Üblicherweise erfolgt die Schmerzausschaltung durch eine oder mehrere Injektionen eines örtlichen Betäubungsmittels.

Vor allem aber Angstpatienten sehen in der Vollnarkose häufig die beste Möglichkeit, die zahnärztlichen Sorgen loszuwerden.

Sowohl Narkose als auch Eingriff finden in unserer Praxis statt. Räumlichkeiten für "die Zeit danach" bieten wir ebenfalls und Sie bleiben unter ständiger Beobachtung und Betreuung, bis Sie sich von einer Person Ihrer Wahl nach Hause bringen lassen können. Durch den Einsatz moderner Anästhesiemethoden durch unseren professionellen Haus-Anästhesisten Dr. med.
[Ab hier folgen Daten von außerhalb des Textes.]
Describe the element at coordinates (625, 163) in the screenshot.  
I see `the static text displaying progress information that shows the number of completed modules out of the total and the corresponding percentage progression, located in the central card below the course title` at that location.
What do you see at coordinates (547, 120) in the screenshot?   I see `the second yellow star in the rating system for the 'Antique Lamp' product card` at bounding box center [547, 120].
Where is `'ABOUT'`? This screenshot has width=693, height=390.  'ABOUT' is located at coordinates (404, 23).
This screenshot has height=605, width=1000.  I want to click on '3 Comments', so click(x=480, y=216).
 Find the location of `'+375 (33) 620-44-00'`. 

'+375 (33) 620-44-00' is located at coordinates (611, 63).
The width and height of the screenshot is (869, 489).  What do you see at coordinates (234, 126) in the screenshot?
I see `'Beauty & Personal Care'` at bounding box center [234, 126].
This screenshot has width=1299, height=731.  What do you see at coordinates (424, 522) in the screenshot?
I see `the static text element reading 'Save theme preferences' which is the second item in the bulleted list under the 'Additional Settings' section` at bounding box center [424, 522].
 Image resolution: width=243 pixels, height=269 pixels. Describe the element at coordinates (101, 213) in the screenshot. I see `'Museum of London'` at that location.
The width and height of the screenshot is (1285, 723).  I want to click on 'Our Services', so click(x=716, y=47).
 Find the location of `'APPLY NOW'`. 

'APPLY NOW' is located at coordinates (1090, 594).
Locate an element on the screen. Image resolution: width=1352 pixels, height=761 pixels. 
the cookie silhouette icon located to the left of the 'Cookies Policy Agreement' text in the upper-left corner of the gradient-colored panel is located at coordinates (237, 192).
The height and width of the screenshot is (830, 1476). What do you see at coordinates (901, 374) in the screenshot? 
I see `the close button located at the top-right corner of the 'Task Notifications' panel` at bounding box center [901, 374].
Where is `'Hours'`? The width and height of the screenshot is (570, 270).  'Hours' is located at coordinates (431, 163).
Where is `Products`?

Jörn Hock ist bei uns die Vollnarkose als routiniertes Verfahren anzusehen.

Alles, was Sie zur Behandlung unter Vollnarkose wissen und beachten sollten:

Vor der Festlegung eines Behandlungstermins findet eine ärztliche Abklärung bestehender Erkrankungen und Risiken durch den Narkosearzt statt. Dafür ist es notwendig, den Ihnen von uns ausgehändigten Fragebogen (Anamnesebogen) zu dem Beratungsgespräch mitzubringen. Sie können den Anamnesebogen auch hier herunterladen und in Ruhe zuhause ausfüllen. Der Narkosearzt bespricht mit Ihnen die für sie geeignete Methode zur Schmerzausschaltung und klärt Sie über mögliche Komplikationen auf. Anschließend wird ein schriftliches Einverständnis von Ihnen benötigt.

Unabdingbares:

  • Sechs Stunden vor Beginn der Narkose oder der Sedierung dürfen Sie keine Nahrungsmittel zu sich nehmen und nicht rauchen. Bis zu 4 Stunden vorher ist das Trinken klarer Flüssigkeit erlaubt.
  • Ziehen Sie bitte bequeme Kleidung an und lassen sie Schmuck- und Wertgegenstände zu Hause.
  • Nach der Behandlung werden Sie entlassen, wenn Sie wach und gehfähig sind und sich wohl fühlen. Eine Sie betreuende Person sollte sie nach Hause begleiten und eine Betreuung im häuslichen Bereich gewährleisten.
  • Nach der Behandlung dürfen sie nicht aktiv am öffentlichen Straßenverkehr teilnehmen (z. B. Auto- oder Fahrradfahren), komplizierte Maschinen bedienen, Verträge abschließen oder Alkohol zu sich nehmen.